#### Directions for this task:
Turn the records from the line containing "Task: Click the 12 A current value" through the line containing "Click the Type" into a JSON list of strings, one string per line with blank lines left out. Include both of those lines and nothing outside that range.

────────────────────

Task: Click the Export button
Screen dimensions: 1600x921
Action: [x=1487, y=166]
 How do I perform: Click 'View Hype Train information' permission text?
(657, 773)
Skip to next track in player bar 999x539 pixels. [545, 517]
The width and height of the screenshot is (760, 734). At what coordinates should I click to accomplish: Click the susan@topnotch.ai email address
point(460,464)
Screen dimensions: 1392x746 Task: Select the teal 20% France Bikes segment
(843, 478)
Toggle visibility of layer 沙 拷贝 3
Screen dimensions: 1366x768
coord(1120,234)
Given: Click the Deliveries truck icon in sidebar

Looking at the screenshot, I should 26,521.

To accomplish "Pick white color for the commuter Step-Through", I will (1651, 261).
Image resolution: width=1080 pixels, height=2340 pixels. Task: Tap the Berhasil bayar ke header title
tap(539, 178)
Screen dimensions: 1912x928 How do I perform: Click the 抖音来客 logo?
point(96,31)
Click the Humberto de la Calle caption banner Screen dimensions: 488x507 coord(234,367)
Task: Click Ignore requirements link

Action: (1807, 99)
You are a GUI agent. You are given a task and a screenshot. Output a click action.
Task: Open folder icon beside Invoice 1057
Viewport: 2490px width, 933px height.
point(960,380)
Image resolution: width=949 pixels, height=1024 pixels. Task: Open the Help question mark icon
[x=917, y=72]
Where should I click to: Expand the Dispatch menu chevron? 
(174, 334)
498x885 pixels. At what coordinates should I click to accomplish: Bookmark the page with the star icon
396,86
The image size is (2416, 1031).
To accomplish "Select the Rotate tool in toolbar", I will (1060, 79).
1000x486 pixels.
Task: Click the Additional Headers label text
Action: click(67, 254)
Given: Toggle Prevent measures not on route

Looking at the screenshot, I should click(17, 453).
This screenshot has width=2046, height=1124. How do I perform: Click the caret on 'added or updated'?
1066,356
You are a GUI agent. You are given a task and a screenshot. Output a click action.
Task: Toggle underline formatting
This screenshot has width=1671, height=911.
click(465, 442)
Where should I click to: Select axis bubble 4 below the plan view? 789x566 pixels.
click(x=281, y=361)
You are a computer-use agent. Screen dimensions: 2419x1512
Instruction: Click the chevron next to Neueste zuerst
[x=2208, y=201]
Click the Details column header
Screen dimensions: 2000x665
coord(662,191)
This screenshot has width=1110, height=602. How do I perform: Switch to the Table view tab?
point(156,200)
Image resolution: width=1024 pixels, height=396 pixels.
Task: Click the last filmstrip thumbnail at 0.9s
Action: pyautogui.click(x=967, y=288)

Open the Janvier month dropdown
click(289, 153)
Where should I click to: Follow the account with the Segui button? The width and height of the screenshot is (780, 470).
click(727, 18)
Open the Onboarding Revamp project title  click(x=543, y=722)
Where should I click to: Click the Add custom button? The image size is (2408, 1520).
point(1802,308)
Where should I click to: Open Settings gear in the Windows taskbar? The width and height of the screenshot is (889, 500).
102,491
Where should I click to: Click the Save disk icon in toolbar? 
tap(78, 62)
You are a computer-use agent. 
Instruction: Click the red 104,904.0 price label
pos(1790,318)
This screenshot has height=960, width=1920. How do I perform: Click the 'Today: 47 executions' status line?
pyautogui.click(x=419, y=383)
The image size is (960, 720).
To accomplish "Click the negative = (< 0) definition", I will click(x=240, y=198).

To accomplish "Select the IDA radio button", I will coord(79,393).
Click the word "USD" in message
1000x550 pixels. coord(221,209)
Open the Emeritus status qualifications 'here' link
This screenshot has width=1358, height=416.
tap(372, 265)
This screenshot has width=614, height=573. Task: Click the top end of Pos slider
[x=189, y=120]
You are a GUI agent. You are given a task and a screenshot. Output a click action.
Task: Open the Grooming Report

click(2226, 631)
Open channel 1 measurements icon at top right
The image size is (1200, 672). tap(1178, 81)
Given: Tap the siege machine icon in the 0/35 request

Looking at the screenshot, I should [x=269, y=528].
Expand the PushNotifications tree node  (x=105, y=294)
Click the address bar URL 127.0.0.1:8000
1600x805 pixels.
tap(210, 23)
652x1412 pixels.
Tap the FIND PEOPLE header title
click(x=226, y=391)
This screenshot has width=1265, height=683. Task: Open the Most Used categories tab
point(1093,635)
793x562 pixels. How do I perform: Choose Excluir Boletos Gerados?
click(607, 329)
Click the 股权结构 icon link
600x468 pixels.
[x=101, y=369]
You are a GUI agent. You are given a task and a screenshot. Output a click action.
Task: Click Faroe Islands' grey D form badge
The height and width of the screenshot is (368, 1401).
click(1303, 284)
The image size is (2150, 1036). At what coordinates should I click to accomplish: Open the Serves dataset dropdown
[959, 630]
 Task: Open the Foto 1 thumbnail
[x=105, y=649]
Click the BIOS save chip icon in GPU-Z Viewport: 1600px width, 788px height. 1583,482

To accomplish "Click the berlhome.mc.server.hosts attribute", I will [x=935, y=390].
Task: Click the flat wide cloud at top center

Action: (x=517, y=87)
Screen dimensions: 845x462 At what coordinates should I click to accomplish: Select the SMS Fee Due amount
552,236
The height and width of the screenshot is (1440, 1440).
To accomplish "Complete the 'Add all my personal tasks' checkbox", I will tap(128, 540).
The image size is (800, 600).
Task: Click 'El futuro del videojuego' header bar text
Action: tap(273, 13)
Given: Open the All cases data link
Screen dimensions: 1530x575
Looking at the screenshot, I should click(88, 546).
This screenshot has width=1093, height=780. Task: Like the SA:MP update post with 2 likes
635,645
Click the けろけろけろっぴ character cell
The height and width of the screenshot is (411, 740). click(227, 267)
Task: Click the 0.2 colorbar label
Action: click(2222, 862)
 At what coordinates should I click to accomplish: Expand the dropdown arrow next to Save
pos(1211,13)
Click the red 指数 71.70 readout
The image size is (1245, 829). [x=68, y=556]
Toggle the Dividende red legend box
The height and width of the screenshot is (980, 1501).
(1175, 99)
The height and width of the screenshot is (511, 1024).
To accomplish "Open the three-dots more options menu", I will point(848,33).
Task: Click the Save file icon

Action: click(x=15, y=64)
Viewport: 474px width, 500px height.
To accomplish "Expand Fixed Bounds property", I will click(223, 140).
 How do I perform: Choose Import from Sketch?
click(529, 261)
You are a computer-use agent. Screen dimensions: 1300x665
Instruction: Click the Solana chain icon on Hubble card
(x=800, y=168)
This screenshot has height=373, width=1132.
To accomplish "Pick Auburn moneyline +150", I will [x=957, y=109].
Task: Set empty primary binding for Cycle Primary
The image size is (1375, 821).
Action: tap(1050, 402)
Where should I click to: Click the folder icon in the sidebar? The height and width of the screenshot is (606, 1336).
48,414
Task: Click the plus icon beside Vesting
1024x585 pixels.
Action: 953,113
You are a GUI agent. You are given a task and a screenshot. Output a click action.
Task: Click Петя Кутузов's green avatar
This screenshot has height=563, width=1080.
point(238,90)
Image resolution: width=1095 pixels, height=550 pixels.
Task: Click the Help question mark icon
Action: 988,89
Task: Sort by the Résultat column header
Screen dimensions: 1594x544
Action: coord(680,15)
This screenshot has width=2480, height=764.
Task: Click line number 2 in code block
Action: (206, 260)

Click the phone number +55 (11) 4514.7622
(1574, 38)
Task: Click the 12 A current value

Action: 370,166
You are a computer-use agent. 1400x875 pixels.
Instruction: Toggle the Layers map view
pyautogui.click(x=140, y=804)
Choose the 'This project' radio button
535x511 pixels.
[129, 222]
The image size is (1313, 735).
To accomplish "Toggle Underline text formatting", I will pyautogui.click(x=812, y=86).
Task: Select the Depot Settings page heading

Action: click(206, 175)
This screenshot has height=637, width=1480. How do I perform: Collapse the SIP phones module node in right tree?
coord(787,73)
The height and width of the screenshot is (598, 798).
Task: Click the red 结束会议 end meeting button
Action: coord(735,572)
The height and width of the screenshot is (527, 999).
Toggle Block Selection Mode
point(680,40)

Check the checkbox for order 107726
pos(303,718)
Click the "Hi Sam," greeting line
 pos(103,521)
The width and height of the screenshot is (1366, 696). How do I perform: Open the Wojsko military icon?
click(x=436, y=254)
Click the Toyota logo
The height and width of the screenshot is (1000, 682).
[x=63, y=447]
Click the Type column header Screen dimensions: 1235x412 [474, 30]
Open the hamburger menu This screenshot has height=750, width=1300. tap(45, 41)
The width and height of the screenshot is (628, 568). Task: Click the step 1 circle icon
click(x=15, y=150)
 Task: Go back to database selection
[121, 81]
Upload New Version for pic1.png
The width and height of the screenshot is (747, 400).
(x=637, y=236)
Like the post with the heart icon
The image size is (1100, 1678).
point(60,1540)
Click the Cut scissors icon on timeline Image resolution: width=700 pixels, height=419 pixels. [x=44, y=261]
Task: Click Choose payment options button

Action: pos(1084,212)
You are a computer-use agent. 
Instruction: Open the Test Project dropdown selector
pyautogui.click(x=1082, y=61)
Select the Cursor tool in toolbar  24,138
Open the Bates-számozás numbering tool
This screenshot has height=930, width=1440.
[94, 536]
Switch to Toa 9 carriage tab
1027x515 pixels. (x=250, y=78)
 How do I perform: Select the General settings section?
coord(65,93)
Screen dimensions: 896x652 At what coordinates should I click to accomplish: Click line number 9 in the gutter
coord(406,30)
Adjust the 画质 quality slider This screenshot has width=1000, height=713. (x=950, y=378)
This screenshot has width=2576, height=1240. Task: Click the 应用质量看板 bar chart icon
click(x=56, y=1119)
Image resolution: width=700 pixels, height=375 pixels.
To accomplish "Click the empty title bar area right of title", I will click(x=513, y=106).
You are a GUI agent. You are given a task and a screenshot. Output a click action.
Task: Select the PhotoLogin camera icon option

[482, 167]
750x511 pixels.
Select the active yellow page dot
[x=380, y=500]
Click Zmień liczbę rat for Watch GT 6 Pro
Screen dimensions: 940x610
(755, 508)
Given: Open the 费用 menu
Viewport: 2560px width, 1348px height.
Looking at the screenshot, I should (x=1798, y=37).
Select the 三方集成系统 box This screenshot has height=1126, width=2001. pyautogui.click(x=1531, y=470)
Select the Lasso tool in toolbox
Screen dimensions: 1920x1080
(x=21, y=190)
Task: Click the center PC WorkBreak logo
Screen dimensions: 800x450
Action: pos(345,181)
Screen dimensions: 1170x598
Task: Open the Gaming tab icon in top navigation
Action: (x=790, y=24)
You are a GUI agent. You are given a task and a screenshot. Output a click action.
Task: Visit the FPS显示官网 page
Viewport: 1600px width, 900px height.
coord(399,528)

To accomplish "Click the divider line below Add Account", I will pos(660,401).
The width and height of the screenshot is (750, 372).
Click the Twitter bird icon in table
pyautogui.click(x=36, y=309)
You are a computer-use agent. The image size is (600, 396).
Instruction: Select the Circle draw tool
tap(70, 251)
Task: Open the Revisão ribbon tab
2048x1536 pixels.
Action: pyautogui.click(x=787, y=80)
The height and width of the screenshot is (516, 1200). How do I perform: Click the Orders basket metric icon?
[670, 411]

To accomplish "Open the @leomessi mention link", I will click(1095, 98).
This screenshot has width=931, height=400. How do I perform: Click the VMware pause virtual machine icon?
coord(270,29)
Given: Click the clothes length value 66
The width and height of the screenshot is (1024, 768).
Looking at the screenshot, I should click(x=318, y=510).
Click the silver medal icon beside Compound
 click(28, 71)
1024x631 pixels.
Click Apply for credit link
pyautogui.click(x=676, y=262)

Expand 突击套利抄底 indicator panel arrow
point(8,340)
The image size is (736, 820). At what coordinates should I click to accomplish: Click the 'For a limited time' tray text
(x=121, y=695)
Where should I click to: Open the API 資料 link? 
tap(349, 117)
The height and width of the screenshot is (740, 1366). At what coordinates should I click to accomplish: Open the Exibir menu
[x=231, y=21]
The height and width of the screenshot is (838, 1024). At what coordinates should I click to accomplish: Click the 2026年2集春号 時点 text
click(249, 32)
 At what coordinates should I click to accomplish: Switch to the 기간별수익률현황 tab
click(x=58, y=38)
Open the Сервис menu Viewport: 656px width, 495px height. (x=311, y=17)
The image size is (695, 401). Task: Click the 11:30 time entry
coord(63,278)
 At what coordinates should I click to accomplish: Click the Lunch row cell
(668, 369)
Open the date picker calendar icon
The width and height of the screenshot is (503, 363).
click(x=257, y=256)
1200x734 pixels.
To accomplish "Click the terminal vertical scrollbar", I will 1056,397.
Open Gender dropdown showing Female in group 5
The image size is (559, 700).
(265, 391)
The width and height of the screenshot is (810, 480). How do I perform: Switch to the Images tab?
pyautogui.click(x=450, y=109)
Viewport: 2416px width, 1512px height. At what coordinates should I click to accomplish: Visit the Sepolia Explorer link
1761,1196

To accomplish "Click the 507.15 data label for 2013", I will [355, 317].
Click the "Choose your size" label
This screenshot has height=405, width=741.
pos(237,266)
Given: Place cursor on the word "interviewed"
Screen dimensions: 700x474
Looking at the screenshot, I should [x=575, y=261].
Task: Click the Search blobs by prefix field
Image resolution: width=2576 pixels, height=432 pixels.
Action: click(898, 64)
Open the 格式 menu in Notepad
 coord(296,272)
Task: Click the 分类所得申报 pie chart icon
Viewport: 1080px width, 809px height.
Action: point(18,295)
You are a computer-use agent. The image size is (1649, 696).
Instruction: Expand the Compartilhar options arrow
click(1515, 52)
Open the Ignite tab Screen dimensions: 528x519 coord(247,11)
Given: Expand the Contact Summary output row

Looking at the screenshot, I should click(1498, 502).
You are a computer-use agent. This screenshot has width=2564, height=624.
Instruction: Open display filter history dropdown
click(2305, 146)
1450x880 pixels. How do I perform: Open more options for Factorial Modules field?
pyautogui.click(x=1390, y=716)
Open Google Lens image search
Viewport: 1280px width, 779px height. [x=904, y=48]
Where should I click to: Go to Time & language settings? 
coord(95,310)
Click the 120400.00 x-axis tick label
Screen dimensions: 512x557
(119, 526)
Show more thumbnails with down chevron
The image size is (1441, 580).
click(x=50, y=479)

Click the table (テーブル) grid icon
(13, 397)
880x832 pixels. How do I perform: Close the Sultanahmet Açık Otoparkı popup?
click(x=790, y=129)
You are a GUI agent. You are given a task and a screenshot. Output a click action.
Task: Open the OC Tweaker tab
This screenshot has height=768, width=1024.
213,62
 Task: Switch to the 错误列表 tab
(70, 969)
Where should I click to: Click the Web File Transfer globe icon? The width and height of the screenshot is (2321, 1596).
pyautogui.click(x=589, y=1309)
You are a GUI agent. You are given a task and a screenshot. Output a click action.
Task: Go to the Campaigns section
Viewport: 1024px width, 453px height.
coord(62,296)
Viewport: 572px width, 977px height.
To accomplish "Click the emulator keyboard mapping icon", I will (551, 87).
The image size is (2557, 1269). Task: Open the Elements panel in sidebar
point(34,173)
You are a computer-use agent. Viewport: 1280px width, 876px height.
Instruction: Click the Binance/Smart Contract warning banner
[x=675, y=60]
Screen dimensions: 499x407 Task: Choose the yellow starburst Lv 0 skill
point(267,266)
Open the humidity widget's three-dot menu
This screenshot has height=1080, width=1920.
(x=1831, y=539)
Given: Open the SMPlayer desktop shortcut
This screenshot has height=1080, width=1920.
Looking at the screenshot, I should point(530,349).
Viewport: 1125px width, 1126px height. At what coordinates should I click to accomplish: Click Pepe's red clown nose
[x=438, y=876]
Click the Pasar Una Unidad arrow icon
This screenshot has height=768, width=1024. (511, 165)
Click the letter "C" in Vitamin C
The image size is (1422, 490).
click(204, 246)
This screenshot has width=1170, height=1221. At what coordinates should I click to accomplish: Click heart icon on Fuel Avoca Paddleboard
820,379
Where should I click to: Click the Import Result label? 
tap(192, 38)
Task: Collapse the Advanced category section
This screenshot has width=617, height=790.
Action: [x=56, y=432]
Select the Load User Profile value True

────────────────────

#### Expected output:
[
  "Task: Click the 12 A current value",
  "Action: 370,166",
  "You are a computer-use agent. 1400x875 pixels.",
  "Instruction: Toggle the Layers map view",
  "pyautogui.click(x=140, y=804)",
  "Choose the 'This project' radio button",
  "535x511 pixels.",
  "[129, 222]",
  "The image size is (1313, 735).",
  "To accomplish \"Toggle Underline text formatting\", I will pyautogui.click(x=812, y=86).",
  "Task: Select the Depot Settings page heading",
  "Action: click(206, 175)",
  "This screenshot has height=637, width=1480. How do I perform: Collapse the SIP phones module node in right tree?",
  "coord(787,73)",
  "The height and width of the screenshot is (598, 798).",
  "Task: Click the red 结束会议 end meeting button",
  "Action: coord(735,572)",
  "The height and width of the screenshot is (527, 999).",
  "Toggle Block Selection Mode",
  "point(680,40)",
  "Check the checkbox for order 107726",
  "pos(303,718)",
  "Click the \"Hi Sam,\" greeting line",
  " pos(103,521)",
  "The width and height of the screenshot is (1366, 696). How do I perform: Open the Wojsko military icon?",
  "click(x=436, y=254)",
  "Click the Toyota logo",
  "The height and width of the screenshot is (1000, 682).",
  "[x=63, y=447]",
  "Click the Type column header Screen dimensions: 1235x412 [474, 30]"
]